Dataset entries
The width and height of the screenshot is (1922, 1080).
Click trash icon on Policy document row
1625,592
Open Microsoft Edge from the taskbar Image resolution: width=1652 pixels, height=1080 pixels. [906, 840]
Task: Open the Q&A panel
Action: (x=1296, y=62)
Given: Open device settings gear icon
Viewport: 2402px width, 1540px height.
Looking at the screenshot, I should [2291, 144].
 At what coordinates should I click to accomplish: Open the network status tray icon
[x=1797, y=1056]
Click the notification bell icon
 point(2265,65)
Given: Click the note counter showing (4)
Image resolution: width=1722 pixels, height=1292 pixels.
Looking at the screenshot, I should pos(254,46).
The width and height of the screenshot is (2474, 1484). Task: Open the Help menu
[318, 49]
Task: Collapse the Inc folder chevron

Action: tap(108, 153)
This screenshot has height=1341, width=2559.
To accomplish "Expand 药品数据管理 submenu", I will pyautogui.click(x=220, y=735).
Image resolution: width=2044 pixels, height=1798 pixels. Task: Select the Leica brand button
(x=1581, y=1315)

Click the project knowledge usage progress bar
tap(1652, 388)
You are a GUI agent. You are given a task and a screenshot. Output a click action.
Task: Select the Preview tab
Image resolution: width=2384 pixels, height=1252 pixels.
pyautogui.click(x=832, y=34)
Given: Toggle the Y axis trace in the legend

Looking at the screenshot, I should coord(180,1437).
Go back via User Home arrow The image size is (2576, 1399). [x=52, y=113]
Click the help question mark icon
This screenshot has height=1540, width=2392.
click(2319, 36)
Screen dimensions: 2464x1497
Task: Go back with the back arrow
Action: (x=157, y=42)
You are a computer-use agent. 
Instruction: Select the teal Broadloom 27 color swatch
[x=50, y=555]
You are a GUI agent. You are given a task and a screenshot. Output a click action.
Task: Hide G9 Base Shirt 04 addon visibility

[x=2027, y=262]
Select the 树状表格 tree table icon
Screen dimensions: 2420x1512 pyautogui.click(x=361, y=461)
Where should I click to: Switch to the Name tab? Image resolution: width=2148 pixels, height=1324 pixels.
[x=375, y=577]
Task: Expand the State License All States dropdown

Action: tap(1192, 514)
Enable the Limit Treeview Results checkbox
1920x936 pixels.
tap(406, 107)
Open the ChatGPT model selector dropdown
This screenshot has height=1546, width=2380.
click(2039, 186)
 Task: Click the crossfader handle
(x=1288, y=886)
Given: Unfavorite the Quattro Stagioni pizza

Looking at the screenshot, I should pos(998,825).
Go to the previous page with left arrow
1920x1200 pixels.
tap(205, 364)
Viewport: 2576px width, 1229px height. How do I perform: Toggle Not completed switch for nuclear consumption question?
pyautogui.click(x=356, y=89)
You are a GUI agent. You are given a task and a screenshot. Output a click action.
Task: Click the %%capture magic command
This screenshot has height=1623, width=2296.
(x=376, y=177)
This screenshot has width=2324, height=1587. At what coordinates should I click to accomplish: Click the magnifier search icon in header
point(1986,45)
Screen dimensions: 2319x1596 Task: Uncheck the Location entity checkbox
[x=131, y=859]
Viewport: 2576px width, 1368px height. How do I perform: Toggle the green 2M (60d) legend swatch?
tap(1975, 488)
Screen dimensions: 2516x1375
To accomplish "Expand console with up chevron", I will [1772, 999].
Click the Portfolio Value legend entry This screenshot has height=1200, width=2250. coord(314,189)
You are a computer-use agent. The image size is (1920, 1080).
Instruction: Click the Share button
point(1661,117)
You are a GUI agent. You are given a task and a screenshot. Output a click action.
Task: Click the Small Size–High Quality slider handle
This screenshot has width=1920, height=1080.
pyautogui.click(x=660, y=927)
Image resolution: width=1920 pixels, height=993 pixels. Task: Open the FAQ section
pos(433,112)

▸ **Work item**
Please reproduce the records exactly, without leaving any out.

▸ **Response below**
The width and height of the screenshot is (1922, 1080).
Click trash icon on Policy document row
1625,592
Open Microsoft Edge from the taskbar Image resolution: width=1652 pixels, height=1080 pixels. [906, 840]
Task: Open the Q&A panel
Action: (x=1296, y=62)
Given: Open device settings gear icon
Viewport: 2402px width, 1540px height.
Looking at the screenshot, I should [2291, 144].
 At what coordinates should I click to accomplish: Open the network status tray icon
[x=1797, y=1056]
Click the notification bell icon
 point(2265,65)
Given: Click the note counter showing (4)
Image resolution: width=1722 pixels, height=1292 pixels.
Looking at the screenshot, I should pos(254,46).
The width and height of the screenshot is (2474, 1484). Task: Open the Help menu
[318, 49]
Task: Collapse the Inc folder chevron

Action: tap(108, 153)
This screenshot has height=1341, width=2559.
To accomplish "Expand 药品数据管理 submenu", I will pyautogui.click(x=220, y=735).
Image resolution: width=2044 pixels, height=1798 pixels. Task: Select the Leica brand button
(x=1581, y=1315)

Click the project knowledge usage progress bar
tap(1652, 388)
You are a GUI agent. You are given a task and a screenshot. Output a click action.
Task: Select the Preview tab
Image resolution: width=2384 pixels, height=1252 pixels.
pyautogui.click(x=832, y=34)
Given: Toggle the Y axis trace in the legend

Looking at the screenshot, I should coord(180,1437).
Go back via User Home arrow The image size is (2576, 1399). [x=52, y=113]
Click the help question mark icon
This screenshot has height=1540, width=2392.
click(2319, 36)
Screen dimensions: 2464x1497
Task: Go back with the back arrow
Action: (x=157, y=42)
You are a computer-use agent. 
Instruction: Select the teal Broadloom 27 color swatch
[x=50, y=555]
You are a GUI agent. You are given a task and a screenshot. Output a click action.
Task: Hide G9 Base Shirt 04 addon visibility

[x=2027, y=262]
Select the 树状表格 tree table icon
Screen dimensions: 2420x1512 pyautogui.click(x=361, y=461)
Where should I click to: Switch to the Name tab? Image resolution: width=2148 pixels, height=1324 pixels.
[x=375, y=577]
Task: Expand the State License All States dropdown

Action: tap(1192, 514)
Enable the Limit Treeview Results checkbox
1920x936 pixels.
tap(406, 107)
Open the ChatGPT model selector dropdown
This screenshot has height=1546, width=2380.
click(2039, 186)
 Task: Click the crossfader handle
(x=1288, y=886)
Given: Unfavorite the Quattro Stagioni pizza

Looking at the screenshot, I should pos(998,825).
Go to the previous page with left arrow
1920x1200 pixels.
tap(205, 364)
Viewport: 2576px width, 1229px height. How do I perform: Toggle Not completed switch for nuclear consumption question?
pyautogui.click(x=356, y=89)
You are a GUI agent. You are given a task and a screenshot. Output a click action.
Task: Click the %%capture magic command
This screenshot has height=1623, width=2296.
(x=376, y=177)
This screenshot has width=2324, height=1587. At what coordinates should I click to accomplish: Click the magnifier search icon in header
point(1986,45)
Screen dimensions: 2319x1596 Task: Uncheck the Location entity checkbox
[x=131, y=859]
Viewport: 2576px width, 1368px height. How do I perform: Toggle the green 2M (60d) legend swatch?
tap(1975, 488)
Screen dimensions: 2516x1375
To accomplish "Expand console with up chevron", I will [1772, 999].
Click the Portfolio Value legend entry This screenshot has height=1200, width=2250. coord(314,189)
You are a computer-use agent. The image size is (1920, 1080).
Instruction: Click the Share button
point(1661,117)
You are a GUI agent. You are given a task and a screenshot. Output a click action.
Task: Click the Small Size–High Quality slider handle
This screenshot has width=1920, height=1080.
pyautogui.click(x=660, y=927)
Image resolution: width=1920 pixels, height=993 pixels. Task: Open the FAQ section
pos(433,112)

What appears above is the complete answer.